Segment Open

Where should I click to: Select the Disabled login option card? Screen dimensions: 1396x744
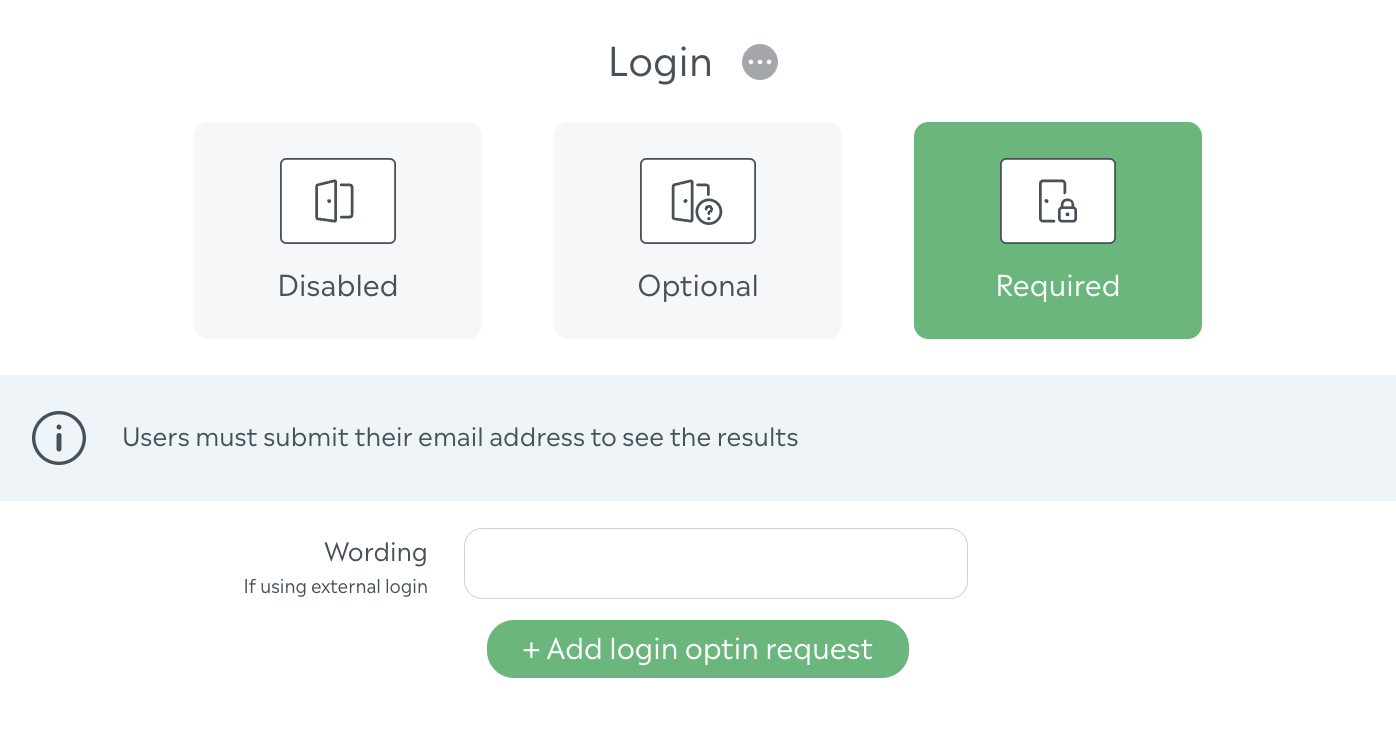pyautogui.click(x=338, y=230)
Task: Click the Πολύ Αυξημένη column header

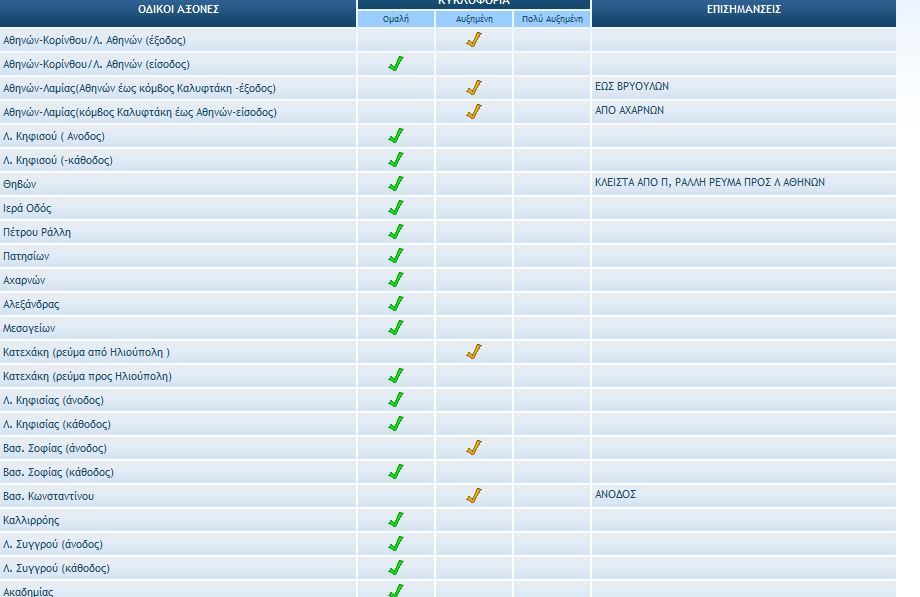Action: pos(552,19)
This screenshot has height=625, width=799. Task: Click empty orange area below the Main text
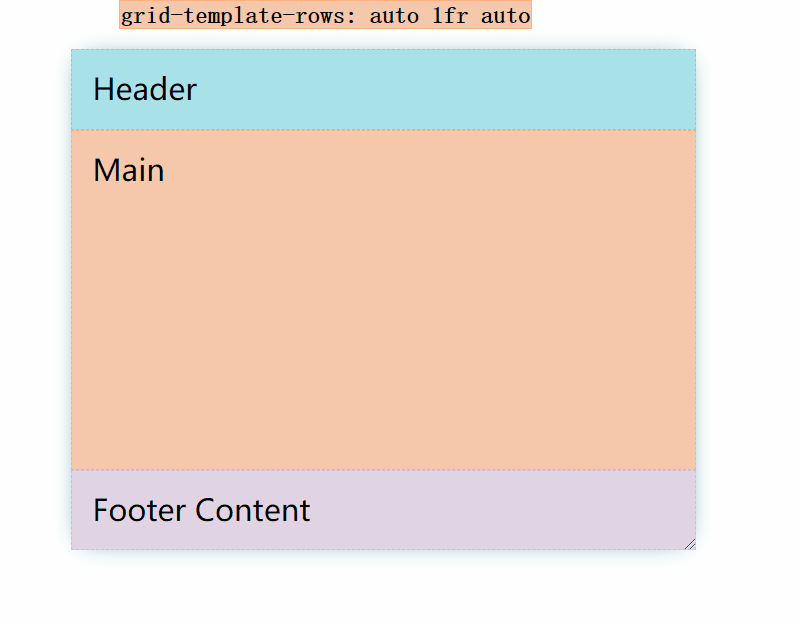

Segment Closed

> **Your objective**
Write the data above out again exactly, every line of it, and exclude the pictures.

> **Completed task**
Where should I click to: Select the Disabled login option card? Screen dimensions: 1396x744
pyautogui.click(x=338, y=230)
Task: Click the Πολύ Αυξημένη column header

Action: pos(552,19)
This screenshot has height=625, width=799. Task: Click empty orange area below the Main text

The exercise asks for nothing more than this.